Peace in Parenting

peaceful parenting

Buddhism Through American Women’s Eyes was one of the most enlightening books I’ve read in a while — tales of how the practice of Buddhism has affected women and their mental states in situations that men can’t necessarily experience — a prime example, childbirth and motherhood. One of the sections of the book that stood out to me most was about women who meditated before they actually became mothers. Without going into grave detail the end of the chapter concluded that women need to give moms a break so they can still meditate (which I totally understand and agree with by the way) but then I realized that my daughter is my muse and that mothering in itself is my meditation. As we all know it gets hectic with little ones sometimes. They’re screaming, or they’re cranky, they’re making a mess – but even still in those moments I take a step back and it’s like the whole world around me stops and it’s just me and my child. In a split second I reflect and everything is immediately put into perspective – my mind becomes clear(er), I realize how beautiful, valuable and fragile life really is, especially through such young eyes as a child.

When my child was first born I knew she was pure, original, healthy and more importantly a future member of society. It’s a cliche but the children are our future. My main goal in parenting is give her love, compassion and honestly.
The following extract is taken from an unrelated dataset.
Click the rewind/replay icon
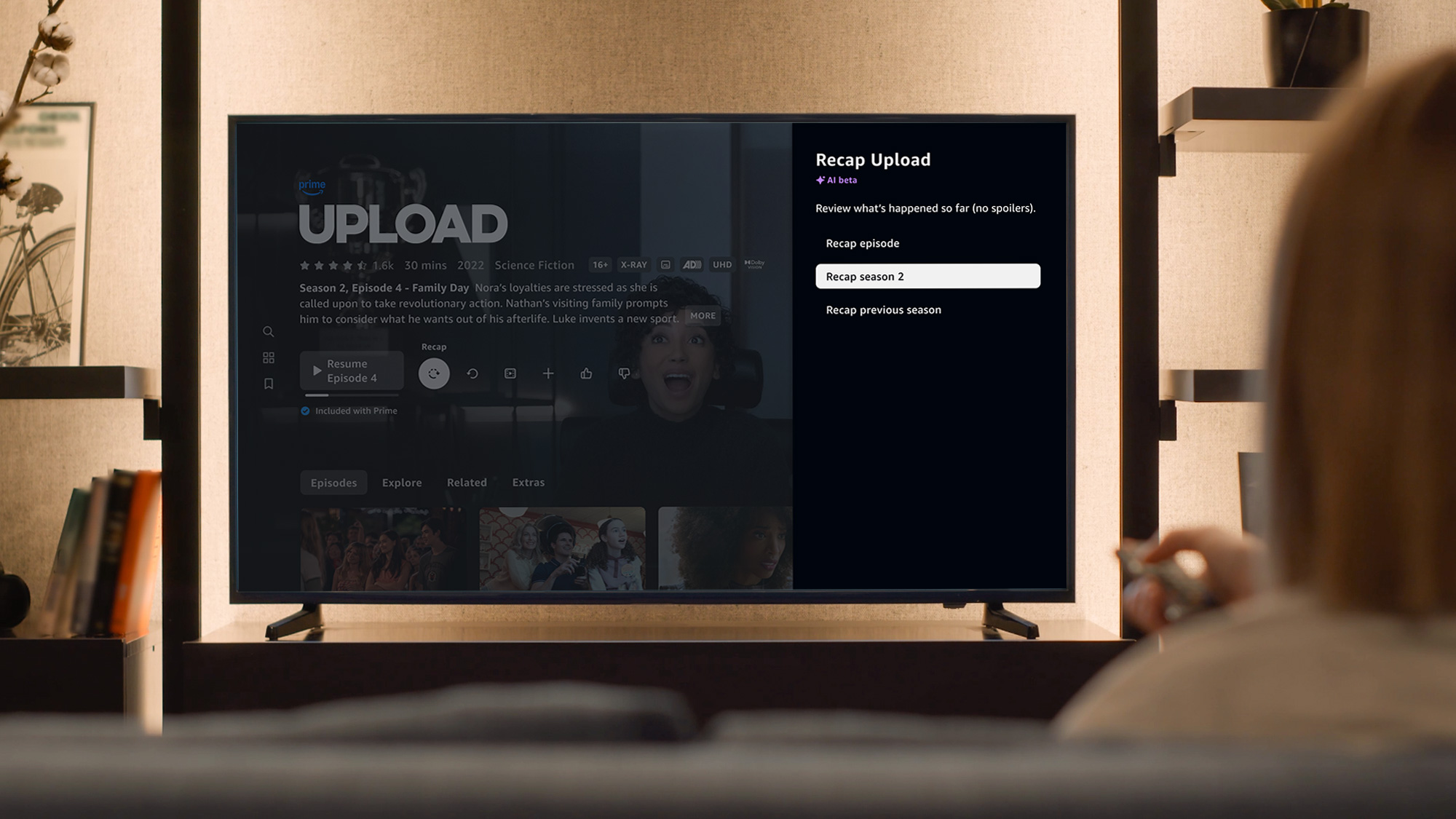 click(472, 373)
I believe that you get back what you put out into the universe so I’m teaching her what I can even before she is able to speak, crawl or walk — teaching her one of the greatest lessons in this life, loving-kindness. I am her karma spirit guide after all. Using our household pets and plants I’m teaching my daughter non-harm and non-hate. As they say parents are our first teachers. As we help our children grow the next phase is to help them look for something deeper in their lives, whether it’s their passions and hobbies, their future careers, etc.
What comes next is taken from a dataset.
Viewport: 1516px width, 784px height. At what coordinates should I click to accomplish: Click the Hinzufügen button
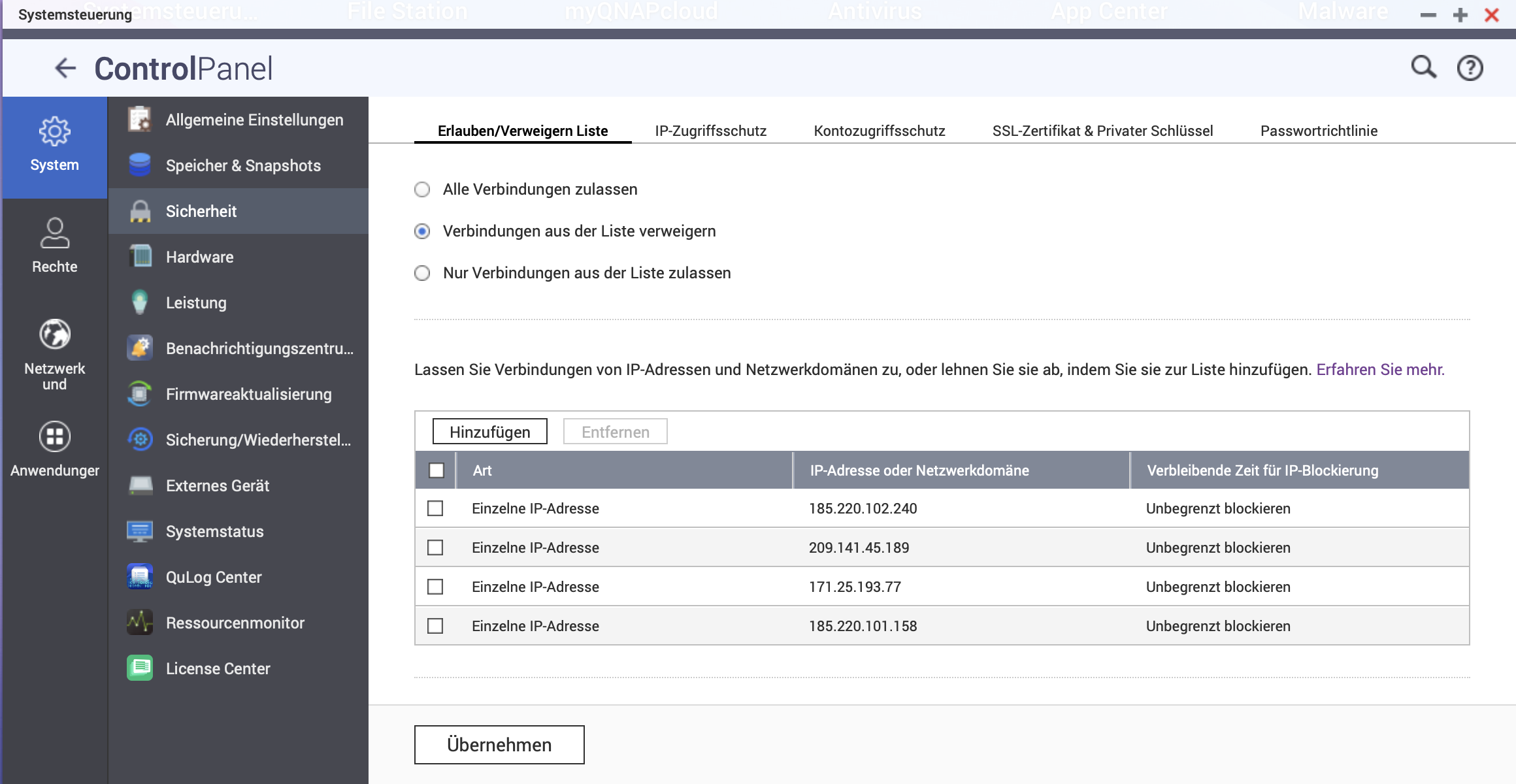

I wish for my child(ren) to be giving, selfless, loving. How do I teach this? You can say say say but really what you need is to do do do. As the firstborn especially our daughter is spoiled. By me, her father, her aunts, her grandparents, our family friends… so when it comes to when she’ll start having parties with friends and such – in leu of gifts I want to donate to a cause. I met a woman today who does this with her daughter and I’m truly inspired by it. Perhaps gather pet supplies to give to a the humane society, or nonperishable food items to give to a food shelter, or gather and give old toys to those less fortunate. Something natural that she and her friends will be able to take with them as the grow up. Something rewarding for all of us – and it’ll be reinforced because we will be doing it as a family and with her friends. I will always lead by example for my daughter. I will be the best person I can be for her – becoming a mom didn’t change who I was just how I “do me” because now I have to “do us” – do for our family.

Doing good for others and giving when you can is good for the soul – the interconnectedness from within herself that will come out of these traditions will be a key ingredient into being a successful and contributing member of society in the future. Loving-kindness and a good heart creates the most powerful protection and makes the world go round, and as a mother I will always protect my daughter.